5 Things To Consider For A Successful Return To Office Strategy
As more and more businesses are bringing employees back to the office, there is much to consider. While some organizations are continuing remote work practices, many businesses are exploring return to office policies and whether to retain some level of hybrid work.
Many employees embraced the flexibility and freedom of remote work and have concerns about returning to the office. Employees who want autonomy over their work schedule and location may find themselves at odds with organizations who want to return to an in-person presence to drive company culture, team bonding, and productivity.
If your organization is thinking about how to deploy a return to office policy, here are five things to consider:
- Consider the needs of the employees. If most of your employees have been working remotely for a considerable period, they are likely to have created a comfortable routine working from home. Be thoughtful in your approach. Be sure to thoroughly think through what the work culture and environment will be after your employees are back in the office. Are you expecting it to be just as it was during pre-pandemic times where results were the primary focus? If so, you may need to adjust your thinking. Your employees are likely to have some different needs and priorities than they did before. Some may be reluctant to return to a high-pressure environment. Some might want more flexibility to better balance work and home life. Your organization may see better results if it can balance the needs of the business with the needs of your employees.
- Consider collaboration. Take the time to solicit feedback from employees. Don’t just ask whether each employee wants to return to the office or not. Go deeper. Whether it be a detailed employee survey, small group discussions, or a 1:1 session with each team member, it’s important to get a thorough understanding of your employees’ wishes. Think of your employees as partners in the success of your organization and remember that partnership is not a one-way relationship. Start by creating a return-to-work plan, get input from employees, and work together with them to address concerns and find solutions that will work for both the employees and the business. Your employees are more likely to be satisfied with returning to work if they had a say in crafting the solution.
- Consider flexibility. Flexible work is now a common perk. It became the norm during the pandemic and it’s here to stay for many industries. When you implement your return to the office policy, offering your employees some flexibility will likely pay dividends to your organization in the long run. Some businesses will offer the choice to choose what days their employees work onsite each week, while other businesses might require employees to come in on Mondays and Tuesdays, for example. Another option is to consider a gradual approach to rolling out your return to office policy. If the goal is to get employees into the office 5 days a week, start off by asking for 2-3 days a week to start and clearly communicate the timing when you’ll expect everyone to return to the office full time. If you can offer some flexibility to your employees, it’s likely to help them adapt more easily to returning to work.

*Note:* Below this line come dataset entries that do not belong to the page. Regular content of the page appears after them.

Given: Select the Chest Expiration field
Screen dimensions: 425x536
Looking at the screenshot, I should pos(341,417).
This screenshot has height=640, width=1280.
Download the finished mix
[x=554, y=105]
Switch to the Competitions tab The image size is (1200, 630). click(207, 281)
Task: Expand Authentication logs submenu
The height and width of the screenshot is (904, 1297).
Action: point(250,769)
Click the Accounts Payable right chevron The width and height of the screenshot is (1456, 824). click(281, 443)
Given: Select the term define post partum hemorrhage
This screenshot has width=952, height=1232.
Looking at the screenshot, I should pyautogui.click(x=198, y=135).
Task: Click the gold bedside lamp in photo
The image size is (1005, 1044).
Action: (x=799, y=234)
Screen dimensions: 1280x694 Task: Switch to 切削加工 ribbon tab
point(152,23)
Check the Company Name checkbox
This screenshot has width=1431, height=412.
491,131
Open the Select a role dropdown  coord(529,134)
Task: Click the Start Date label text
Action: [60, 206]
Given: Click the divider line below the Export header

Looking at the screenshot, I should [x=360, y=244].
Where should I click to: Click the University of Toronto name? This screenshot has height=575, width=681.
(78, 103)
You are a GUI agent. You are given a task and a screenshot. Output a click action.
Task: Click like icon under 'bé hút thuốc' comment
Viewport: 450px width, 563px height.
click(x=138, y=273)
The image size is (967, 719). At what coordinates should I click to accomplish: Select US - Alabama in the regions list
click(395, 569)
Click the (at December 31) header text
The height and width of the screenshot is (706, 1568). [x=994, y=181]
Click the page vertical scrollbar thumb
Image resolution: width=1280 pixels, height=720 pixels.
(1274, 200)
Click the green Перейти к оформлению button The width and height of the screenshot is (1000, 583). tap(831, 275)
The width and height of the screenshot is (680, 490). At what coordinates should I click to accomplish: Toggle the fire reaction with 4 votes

- Consider the benefits. If you can help employees see coming back to the office as less of a mandate and more of a benefit, the more likely they will be enthusiastic about returning to the office. Highlight the benefits of in-person knowledge sharing sessions with leaders and mentorship programs. Plan on-site leadership development programs and team building activities to enhance career development. Consider what new perks your business may wish to offer to entice employees to return to the office such as additional time off per month or quarter, parking or transit subsidies, wellness programs, and so on. If companies are requiring employees to give up working in the comfort of their own home, it might also be worthwhile to give some thought into creating an office environment where people want to be. Consider offering collaborative spaces, quiet spaces, more comfortable office chairs, a communal kitchen space, and so on.
- Consider the consequences. We have seen a shift in priorities for all levels of employees, including executives, who are now prioritizing flexible work and PTO above salary when considering job offers. If there is little flexibility offered to workers, some businesses may have trouble acquiring and retaining talent. Employee movements such as “The Great Resignation” and “Quiet Quitting” have shown that employees aren’t hesitant to consider changing employers if they feel their needs are not being met. Employers should carefully consider the potential consequences of return to the office mandates, as too much rigidity could drive away top talent.
While there is no one resolution that’s perfect for every company or every employee, a thoughtful approach to designing your return to office policies can show your show employees you value them. And when employees feel valued, they are more likely to be loyal to their employer.